We have finally reached a point where undermining technology’s significance in our lives is nothing short of futile. It might have taken its time to get to such an important level, but technology got eventually there, and more importantly, it got there on merit. In a world of shortcuts and inroads, technology placed all its bets on innovation and uniqueness, and that’s exactly what spelled its success. These days we might be getting tech-centric tools in spades, but technology’s focus on adding a sense of value to our lives remains the same. We, in return, are paying it back by embracing technology across the board. Such sizeable yet fair considerations on each end have helped in building a strong and sustainable relationship between us and this incredible piece of creation. Furthermore, it would be completely accurate to say that this relationship has only grown into something more meaningful lately, as the world continues to feel the after-effects of a global pandemic. It was certainly devastating to the core, but in all honesty, Covid 19 taught us a lot of things. The situation didn’t just test the resilience of our healthcare system, but it also tested our strength as individuals. We were forced to fight an unknown enemy, and many lost their loved ones in this bloodbath. However, even though the world was dealing with an unprecedented tragedy, there were certain people out there who used the moment of vulnerability for their own benefit. The number of scams jumped up beyond belief and authorities were left scrambling for a solution. At a risk of sounding overly pessimistic, SEC has warned everyone that a similar solution could be around the corner again.
Hurricane Ida is ravaging U.S., and taught well by what happened last year, Securities and Exchange Commission is proactively warning the investors to not fall for scams disguised as Hurricane Ida recovery efforts. The commission’s branch of Investor Education and Advocacy explicitly asked people to remain cautious around social media platforms and unsolicited emails, because the convenience of these channel directly translates to easy targeting.

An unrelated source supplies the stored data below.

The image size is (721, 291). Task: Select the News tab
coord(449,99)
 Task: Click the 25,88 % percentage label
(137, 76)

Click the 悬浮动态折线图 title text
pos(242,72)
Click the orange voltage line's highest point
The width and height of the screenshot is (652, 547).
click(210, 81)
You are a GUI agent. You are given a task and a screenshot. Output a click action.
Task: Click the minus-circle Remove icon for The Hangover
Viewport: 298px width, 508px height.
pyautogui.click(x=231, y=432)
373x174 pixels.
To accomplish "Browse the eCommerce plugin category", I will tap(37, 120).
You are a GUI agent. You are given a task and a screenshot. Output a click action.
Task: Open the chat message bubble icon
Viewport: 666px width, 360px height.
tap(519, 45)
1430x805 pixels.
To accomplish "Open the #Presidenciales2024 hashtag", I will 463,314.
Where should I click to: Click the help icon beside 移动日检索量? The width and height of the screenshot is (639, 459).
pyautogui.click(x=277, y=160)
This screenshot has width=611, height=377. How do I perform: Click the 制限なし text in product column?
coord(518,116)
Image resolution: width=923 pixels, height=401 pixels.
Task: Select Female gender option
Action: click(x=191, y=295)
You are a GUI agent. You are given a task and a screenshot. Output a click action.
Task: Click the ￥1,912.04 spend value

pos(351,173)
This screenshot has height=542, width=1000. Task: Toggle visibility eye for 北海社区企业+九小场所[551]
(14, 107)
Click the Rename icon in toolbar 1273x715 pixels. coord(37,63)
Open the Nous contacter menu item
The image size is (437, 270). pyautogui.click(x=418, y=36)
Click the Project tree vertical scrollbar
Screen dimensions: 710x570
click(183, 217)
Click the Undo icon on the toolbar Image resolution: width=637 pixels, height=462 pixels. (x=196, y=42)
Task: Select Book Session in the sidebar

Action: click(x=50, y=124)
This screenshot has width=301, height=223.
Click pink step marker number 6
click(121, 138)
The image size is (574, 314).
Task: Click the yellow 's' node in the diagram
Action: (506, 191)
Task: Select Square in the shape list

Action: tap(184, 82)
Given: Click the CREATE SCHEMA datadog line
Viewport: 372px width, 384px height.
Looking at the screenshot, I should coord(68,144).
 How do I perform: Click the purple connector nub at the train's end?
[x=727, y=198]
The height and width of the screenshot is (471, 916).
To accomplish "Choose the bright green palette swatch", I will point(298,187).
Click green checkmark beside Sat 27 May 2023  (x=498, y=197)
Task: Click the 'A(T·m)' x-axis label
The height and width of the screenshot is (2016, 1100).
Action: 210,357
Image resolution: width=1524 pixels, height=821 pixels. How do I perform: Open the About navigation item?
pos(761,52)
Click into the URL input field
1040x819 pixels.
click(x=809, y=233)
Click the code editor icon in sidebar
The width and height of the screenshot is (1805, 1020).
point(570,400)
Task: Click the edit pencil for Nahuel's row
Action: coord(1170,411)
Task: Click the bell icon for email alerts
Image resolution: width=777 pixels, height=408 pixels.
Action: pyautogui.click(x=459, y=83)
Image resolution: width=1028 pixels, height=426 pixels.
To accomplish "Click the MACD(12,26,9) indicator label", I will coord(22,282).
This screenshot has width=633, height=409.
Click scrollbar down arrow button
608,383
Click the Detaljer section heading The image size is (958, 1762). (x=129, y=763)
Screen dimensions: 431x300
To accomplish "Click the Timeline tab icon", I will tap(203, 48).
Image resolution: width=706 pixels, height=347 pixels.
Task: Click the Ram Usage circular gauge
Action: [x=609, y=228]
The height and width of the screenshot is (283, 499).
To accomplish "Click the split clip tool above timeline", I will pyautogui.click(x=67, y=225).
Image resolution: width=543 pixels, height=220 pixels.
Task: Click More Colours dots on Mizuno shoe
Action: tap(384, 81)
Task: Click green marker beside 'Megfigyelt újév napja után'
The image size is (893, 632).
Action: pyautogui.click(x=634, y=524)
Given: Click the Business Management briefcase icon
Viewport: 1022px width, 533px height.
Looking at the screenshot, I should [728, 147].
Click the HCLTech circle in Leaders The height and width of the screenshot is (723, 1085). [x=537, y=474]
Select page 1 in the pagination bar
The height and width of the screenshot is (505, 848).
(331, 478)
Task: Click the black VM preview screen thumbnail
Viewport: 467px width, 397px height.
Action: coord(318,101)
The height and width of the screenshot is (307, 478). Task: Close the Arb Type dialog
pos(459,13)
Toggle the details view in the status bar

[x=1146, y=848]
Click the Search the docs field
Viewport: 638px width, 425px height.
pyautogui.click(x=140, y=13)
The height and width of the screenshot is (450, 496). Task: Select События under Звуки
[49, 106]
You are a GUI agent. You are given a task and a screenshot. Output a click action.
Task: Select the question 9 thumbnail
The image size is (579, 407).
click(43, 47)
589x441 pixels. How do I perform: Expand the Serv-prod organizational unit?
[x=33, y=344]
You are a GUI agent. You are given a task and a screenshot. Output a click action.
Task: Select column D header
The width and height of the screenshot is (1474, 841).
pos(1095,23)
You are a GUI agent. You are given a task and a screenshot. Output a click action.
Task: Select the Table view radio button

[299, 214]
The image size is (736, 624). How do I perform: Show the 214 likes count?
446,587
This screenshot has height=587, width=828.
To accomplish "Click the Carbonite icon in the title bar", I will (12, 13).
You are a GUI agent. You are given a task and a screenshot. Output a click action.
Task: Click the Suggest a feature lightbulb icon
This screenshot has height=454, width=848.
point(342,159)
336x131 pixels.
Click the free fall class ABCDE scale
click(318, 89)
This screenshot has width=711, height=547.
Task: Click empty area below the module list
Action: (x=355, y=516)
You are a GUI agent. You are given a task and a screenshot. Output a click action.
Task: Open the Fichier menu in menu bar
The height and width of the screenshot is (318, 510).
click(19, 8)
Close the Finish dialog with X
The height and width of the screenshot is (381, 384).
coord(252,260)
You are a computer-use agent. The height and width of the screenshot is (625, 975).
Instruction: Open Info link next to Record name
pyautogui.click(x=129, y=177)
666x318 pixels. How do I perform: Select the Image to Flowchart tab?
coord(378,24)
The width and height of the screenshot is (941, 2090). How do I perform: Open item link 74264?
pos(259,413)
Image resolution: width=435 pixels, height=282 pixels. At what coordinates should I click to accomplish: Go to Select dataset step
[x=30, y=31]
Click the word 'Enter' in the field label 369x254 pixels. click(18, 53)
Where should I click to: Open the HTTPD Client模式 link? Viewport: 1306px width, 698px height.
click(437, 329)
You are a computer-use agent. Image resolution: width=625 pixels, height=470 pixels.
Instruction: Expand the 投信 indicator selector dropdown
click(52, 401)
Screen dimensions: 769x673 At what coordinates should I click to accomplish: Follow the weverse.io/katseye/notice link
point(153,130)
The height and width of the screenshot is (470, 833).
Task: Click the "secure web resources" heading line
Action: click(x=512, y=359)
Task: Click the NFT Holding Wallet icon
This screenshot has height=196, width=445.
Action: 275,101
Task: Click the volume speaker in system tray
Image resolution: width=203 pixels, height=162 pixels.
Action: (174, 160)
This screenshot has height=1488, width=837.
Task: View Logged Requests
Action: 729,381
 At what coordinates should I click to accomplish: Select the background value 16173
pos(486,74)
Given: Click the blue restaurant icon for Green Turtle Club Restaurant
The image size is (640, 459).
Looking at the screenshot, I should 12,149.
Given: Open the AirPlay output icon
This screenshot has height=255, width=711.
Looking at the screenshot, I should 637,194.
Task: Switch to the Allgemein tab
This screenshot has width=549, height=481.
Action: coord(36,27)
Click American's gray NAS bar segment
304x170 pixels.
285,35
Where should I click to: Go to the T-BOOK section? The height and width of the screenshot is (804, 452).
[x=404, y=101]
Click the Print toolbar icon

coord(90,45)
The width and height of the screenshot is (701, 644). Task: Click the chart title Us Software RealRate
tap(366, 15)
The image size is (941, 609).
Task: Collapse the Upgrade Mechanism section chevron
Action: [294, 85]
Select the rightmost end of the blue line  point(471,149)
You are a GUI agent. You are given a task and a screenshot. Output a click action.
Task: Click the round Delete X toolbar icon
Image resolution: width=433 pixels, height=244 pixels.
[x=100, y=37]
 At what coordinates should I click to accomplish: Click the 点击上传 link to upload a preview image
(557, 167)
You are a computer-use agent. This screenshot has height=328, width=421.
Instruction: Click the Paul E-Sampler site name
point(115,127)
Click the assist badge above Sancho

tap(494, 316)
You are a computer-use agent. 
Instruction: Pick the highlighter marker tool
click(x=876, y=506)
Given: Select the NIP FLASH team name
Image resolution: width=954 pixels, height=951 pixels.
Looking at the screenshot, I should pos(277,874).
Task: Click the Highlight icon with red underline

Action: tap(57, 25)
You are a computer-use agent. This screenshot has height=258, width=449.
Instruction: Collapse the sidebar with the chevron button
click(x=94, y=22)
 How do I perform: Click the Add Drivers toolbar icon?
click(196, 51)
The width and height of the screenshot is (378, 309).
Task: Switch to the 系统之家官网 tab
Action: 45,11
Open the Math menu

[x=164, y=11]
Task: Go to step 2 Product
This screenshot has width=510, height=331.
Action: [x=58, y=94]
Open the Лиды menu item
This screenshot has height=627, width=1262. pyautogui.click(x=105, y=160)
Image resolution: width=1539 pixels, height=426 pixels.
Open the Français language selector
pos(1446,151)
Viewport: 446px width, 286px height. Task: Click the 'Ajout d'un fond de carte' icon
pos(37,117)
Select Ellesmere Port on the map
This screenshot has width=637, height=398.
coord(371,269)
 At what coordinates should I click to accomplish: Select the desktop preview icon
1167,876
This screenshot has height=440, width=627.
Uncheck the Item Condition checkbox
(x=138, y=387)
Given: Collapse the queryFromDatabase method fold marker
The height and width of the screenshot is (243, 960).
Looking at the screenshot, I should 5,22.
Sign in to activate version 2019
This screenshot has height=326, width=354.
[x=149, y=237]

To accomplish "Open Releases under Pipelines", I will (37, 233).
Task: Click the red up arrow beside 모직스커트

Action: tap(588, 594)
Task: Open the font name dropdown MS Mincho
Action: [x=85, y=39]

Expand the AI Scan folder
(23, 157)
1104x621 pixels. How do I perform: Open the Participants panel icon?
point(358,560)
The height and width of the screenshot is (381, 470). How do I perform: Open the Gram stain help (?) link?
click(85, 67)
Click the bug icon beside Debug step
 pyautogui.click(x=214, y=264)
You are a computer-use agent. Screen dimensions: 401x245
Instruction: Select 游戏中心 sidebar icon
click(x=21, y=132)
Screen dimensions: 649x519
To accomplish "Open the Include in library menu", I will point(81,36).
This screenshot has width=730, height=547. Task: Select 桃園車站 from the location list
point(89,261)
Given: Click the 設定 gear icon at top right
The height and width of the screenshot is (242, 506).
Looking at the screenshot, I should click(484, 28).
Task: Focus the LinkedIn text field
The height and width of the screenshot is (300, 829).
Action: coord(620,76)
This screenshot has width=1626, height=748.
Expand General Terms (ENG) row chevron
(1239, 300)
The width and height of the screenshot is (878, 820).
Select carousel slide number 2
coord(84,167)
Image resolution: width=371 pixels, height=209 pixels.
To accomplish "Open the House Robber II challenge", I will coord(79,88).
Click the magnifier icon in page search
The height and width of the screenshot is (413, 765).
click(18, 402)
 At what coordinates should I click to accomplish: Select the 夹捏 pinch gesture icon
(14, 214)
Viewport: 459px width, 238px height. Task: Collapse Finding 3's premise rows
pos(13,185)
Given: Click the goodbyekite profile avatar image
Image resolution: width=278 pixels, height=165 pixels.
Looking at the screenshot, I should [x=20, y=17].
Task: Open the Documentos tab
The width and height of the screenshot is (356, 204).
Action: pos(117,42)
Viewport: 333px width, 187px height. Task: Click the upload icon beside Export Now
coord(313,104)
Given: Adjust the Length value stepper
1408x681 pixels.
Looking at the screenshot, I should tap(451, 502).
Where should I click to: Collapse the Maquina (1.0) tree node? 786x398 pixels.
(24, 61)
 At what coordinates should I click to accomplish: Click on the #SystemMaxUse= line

In its plea for more vigilance, SEC also brought up the example of “pump and dump” scams that became rampant during Hurricane Katrina in 2005. These scams had resulted in losses going deep into millions, and they were only stopped by a series of stringent enforcement actions. To avoid a déjà vu scenario, SEC went on to outline how these scam attempts can look:
“These scams can take many forms, including promoters touting companies purportedly involved in clean-up and repair efforts, trading programs that falsely guarantee high returns, and classic Ponzi schemes where new investors’ money is used to pay money promised to earlier investors,” SEC said in a statement.
If numbers are to be believed, then investment scams during the last year alone cost victims a combined total of $336 million.